San Francisco Conservatory of Music
Status
Size
Client
Scope
Housing, Theater, Support Spaces
Project Team
Mark Cavagnero
Kang Kiang
Katy Hawkins
Joseph Holsen
David Kwon
Tim Waters
Olga Luebker
David Bibliowicz
Sean Wong
Project Collaborators
MEP Engineer: Meyers+
Structural Engineer: Tipping Structural Engineers
Civil Engineer: Luk and Associates
Landscape Architect: GLS Landscape/Architecture
Lighting Consultant: Auerbach Glasow French
Theater Consultant: The Shalleck Collaborative
Description
San Francisco’s Conservatory of Music will be a dynamic social and cultural destination that redefines the relationship between musical education, performance, and public experience. Set within the historic Civic Center's cultural and arts district, the Conservatory blends and asserts itself through compatible materials and proportions that echo the classical orders of its Beaux Arts surrounds. In a bold stroke, the base of the new building is stripped away through the use of highly transparent low-iron glass to visually reveal the creative activities occurring within.

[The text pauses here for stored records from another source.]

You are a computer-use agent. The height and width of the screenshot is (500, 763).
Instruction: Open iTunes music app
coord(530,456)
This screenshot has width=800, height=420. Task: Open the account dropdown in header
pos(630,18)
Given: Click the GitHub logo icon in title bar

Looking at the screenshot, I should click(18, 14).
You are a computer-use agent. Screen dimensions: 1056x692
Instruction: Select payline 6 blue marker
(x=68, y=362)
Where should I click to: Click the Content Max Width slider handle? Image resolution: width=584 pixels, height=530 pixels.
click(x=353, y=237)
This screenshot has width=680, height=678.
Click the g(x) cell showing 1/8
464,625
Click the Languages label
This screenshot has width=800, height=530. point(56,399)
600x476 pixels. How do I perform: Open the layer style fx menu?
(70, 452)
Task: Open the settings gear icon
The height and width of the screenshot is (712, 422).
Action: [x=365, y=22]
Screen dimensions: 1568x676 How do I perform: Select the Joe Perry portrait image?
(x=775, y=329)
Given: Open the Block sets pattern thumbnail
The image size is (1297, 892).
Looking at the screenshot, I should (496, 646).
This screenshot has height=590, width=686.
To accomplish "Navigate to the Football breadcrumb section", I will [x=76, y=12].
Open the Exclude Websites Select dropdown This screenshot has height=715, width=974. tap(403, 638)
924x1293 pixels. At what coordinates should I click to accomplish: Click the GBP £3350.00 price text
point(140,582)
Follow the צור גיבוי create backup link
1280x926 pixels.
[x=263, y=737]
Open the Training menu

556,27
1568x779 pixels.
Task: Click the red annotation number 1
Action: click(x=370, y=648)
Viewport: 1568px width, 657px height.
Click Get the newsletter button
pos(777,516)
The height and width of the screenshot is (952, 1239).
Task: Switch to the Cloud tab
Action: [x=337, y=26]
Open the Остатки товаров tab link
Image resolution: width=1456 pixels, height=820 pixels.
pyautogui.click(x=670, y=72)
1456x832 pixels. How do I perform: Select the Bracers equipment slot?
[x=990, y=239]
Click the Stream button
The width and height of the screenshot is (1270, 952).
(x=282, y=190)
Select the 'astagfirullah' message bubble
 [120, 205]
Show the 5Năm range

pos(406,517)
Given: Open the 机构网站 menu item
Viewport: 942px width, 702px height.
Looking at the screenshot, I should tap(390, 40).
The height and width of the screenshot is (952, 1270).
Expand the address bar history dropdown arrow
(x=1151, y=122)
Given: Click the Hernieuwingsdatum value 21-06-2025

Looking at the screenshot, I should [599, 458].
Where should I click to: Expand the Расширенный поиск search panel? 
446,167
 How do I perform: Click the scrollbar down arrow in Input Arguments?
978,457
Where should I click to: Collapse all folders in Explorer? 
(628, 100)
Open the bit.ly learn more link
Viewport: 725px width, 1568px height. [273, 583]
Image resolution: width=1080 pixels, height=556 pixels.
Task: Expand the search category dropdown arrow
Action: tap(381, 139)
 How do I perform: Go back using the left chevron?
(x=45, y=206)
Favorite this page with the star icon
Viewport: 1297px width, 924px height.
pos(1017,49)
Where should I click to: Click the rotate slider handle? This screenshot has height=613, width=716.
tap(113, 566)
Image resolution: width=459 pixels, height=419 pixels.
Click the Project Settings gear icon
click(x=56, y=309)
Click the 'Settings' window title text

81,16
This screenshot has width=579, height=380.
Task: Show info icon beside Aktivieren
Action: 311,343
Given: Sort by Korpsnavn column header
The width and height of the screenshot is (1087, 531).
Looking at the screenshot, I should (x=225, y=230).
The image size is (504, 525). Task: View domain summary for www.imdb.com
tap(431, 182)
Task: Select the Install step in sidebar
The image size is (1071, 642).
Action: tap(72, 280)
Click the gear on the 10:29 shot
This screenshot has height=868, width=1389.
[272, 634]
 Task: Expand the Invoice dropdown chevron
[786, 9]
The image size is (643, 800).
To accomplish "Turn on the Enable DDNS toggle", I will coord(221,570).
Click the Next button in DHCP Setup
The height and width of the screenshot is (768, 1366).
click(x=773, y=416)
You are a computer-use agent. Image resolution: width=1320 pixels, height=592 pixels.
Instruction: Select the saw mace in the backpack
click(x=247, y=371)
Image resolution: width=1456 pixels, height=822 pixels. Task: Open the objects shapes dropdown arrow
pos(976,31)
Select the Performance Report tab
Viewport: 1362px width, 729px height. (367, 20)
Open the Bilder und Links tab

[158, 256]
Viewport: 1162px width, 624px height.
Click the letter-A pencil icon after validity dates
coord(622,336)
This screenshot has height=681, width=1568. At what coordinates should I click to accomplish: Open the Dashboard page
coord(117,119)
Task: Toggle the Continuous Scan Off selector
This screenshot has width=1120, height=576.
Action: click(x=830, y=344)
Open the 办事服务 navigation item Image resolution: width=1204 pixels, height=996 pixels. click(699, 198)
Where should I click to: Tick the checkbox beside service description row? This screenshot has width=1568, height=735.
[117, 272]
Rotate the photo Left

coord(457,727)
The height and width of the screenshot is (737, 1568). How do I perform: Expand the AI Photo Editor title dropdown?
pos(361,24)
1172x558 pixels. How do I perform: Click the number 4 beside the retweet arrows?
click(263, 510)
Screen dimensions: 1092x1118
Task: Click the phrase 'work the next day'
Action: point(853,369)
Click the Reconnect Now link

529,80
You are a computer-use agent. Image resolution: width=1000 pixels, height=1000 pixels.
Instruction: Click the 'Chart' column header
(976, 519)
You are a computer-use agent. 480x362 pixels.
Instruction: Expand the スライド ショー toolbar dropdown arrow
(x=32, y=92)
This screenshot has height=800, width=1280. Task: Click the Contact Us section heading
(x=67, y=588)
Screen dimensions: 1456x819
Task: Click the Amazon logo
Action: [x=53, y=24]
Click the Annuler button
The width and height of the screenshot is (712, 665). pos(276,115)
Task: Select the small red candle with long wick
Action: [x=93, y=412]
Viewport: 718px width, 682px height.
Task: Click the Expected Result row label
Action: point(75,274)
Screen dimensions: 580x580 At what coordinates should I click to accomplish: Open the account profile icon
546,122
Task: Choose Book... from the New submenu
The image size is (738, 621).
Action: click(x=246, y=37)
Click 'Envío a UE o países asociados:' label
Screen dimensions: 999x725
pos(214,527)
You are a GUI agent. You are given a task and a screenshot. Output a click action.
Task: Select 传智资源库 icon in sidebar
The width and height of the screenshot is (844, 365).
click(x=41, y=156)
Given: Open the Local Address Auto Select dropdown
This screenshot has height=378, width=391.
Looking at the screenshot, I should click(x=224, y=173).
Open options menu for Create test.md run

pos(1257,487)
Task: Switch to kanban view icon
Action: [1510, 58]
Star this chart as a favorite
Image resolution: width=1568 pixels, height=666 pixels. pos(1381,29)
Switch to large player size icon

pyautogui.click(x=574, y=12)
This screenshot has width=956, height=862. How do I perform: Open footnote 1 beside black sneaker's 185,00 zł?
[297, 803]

The central lobby is conceived of as a porous community-oriented space and extension of the surrounding arts district. The ground floor is anchored by three major programmatic spaces – a café, an informal student lounge and performance area, and a glass-enclosed recital hall – all visually accessible to passersby. As such, the Conservatory is essentially a community within a community; a place for students to live, eat, practice, perform, learn and socialize within the very heart of San Francisco’s vibrant Civic Center neighborhood. Housing suites and common-area spaces for students and faculty are dispersed throughout the twelve-story building and connected together by light-filled atria. Each suite is acoustically separated to cultivate and make possible the kinds of intimately personal connections and common history necessary for students to engage in music as a shared art form.
By interlacing performance halls with student lounges, classrooms, and public spaces, the Conservatory building encourages the public’s visual and auditory access to the learning and making of music, in addition to offering more than a hundred free public concerts each year. In a welcoming architectural gesture, the “jewel-box” double-height performance space on the top floors slightly cantilevers over Van Ness Avenue below, and offers a visual connection across the street to Davies Symphony Hall. A roof terrace on the north of the building offers an event platform and gathering space, as well as panoramic views of the iconic dome of San Francisco’s City Hall. Together these devices help to redefine the role of a 21st Century Conservatory to embrace the latest trends in music education, practice, performance, and work in concert to foster a greater public connection.